### Aim of the task
Output exactly, please, the lines of the records below from the one containing "Expand the Mode dropdown" through the final line.

### Exercise data
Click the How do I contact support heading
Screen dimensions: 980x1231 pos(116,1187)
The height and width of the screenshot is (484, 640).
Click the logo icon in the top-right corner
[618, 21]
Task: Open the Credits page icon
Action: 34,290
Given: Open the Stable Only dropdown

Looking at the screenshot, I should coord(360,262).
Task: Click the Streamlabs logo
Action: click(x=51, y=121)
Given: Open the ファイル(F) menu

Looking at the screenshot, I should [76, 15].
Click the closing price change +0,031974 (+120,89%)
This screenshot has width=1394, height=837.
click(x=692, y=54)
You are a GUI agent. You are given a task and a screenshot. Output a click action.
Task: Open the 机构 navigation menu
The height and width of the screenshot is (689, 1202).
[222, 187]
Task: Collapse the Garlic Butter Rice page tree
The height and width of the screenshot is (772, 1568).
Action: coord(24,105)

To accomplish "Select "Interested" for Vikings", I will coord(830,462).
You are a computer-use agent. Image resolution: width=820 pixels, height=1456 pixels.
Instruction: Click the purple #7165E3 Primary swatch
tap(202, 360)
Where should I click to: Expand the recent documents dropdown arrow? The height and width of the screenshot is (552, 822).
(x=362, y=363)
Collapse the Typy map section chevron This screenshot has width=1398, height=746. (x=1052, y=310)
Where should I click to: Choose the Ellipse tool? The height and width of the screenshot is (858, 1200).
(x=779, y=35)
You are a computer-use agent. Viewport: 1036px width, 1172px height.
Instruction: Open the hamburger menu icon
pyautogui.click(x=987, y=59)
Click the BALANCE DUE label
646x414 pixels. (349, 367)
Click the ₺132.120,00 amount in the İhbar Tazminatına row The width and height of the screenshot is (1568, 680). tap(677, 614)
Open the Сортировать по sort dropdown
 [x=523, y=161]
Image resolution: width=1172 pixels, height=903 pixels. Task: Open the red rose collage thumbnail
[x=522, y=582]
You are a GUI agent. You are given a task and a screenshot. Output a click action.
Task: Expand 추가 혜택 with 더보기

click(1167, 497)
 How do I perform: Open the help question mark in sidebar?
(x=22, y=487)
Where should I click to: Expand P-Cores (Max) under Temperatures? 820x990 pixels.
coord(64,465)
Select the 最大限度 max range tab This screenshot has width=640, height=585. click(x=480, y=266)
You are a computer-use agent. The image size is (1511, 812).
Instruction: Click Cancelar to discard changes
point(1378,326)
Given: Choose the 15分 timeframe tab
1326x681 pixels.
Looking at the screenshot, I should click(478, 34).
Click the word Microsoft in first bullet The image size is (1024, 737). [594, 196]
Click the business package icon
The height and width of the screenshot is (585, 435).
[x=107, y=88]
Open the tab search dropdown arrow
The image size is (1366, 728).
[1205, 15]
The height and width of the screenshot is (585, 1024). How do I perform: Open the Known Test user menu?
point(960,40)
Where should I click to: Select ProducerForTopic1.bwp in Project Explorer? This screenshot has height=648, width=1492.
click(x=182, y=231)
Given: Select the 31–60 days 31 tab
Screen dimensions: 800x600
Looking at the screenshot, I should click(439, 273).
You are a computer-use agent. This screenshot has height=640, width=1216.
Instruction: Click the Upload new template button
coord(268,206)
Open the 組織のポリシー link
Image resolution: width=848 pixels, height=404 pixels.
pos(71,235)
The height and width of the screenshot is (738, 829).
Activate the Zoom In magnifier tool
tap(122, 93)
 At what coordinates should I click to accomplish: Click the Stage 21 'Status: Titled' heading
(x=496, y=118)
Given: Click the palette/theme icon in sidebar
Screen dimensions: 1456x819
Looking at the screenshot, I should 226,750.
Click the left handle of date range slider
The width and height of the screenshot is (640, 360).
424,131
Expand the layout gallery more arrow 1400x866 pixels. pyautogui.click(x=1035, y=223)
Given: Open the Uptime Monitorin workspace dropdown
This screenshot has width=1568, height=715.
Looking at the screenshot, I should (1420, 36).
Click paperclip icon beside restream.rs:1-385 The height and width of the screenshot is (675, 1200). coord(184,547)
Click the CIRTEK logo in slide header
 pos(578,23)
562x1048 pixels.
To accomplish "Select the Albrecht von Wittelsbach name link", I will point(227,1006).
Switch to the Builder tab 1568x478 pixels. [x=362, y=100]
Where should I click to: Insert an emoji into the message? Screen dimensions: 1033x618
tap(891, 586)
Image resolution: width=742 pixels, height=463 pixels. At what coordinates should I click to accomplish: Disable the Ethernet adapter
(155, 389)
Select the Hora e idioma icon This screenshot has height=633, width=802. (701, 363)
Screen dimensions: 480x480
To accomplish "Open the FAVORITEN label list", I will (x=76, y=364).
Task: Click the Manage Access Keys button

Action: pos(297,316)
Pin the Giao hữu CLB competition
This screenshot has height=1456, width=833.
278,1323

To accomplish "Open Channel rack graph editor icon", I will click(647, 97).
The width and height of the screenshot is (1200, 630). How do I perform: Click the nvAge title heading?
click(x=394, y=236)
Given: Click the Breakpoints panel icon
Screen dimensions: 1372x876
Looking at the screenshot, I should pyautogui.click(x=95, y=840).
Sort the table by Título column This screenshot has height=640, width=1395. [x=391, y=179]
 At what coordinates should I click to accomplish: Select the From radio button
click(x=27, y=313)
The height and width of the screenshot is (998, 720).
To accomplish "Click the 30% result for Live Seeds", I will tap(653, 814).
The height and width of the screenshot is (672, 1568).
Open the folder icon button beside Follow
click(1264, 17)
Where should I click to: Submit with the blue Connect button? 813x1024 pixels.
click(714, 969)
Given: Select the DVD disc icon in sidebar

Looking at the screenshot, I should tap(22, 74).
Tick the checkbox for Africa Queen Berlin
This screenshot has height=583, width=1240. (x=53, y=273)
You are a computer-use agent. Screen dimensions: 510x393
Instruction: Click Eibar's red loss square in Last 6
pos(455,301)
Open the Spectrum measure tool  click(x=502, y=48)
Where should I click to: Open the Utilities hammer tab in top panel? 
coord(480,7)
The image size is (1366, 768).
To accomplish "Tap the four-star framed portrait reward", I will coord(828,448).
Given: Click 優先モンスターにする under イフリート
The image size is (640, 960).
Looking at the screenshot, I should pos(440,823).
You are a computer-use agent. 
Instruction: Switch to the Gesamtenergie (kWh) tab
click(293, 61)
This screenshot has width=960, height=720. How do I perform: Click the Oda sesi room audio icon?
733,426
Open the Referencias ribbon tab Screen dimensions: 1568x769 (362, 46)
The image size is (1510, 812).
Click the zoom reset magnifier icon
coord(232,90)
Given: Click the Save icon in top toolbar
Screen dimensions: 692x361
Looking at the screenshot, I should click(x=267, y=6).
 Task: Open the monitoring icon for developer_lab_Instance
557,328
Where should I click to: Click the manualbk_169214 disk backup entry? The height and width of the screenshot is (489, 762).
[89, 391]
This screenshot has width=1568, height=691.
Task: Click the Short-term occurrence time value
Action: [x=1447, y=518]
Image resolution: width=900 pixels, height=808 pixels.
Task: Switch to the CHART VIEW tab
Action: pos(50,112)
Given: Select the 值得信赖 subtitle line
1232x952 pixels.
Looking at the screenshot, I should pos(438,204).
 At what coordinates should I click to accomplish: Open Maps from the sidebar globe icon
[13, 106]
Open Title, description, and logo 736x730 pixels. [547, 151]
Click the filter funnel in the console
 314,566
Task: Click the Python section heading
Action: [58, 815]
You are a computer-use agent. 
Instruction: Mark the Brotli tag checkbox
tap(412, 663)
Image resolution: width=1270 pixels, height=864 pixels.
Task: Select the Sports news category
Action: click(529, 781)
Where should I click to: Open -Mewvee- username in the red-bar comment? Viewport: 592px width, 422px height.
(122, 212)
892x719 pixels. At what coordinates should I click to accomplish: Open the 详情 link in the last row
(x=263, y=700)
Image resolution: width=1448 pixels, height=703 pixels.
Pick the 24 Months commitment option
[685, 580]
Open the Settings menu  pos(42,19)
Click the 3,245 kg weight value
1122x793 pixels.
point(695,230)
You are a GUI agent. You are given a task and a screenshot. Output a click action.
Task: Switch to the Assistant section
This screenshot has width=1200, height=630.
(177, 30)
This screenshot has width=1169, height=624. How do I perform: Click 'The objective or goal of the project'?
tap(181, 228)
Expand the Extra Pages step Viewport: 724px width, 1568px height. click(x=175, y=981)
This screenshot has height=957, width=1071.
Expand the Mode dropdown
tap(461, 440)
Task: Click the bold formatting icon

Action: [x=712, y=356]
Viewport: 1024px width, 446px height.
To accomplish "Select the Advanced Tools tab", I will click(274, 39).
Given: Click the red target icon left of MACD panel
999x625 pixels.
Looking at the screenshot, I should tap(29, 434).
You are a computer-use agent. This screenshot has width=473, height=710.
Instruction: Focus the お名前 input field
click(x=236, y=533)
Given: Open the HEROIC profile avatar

### Solution to this task
Expand the Mode dropdown
tap(461, 440)
Task: Click the bold formatting icon

Action: [x=712, y=356]
Viewport: 1024px width, 446px height.
To accomplish "Select the Advanced Tools tab", I will click(274, 39).
Given: Click the red target icon left of MACD panel
999x625 pixels.
Looking at the screenshot, I should tap(29, 434).
You are a computer-use agent. This screenshot has width=473, height=710.
Instruction: Focus the お名前 input field
click(x=236, y=533)
Given: Open the HEROIC profile avatar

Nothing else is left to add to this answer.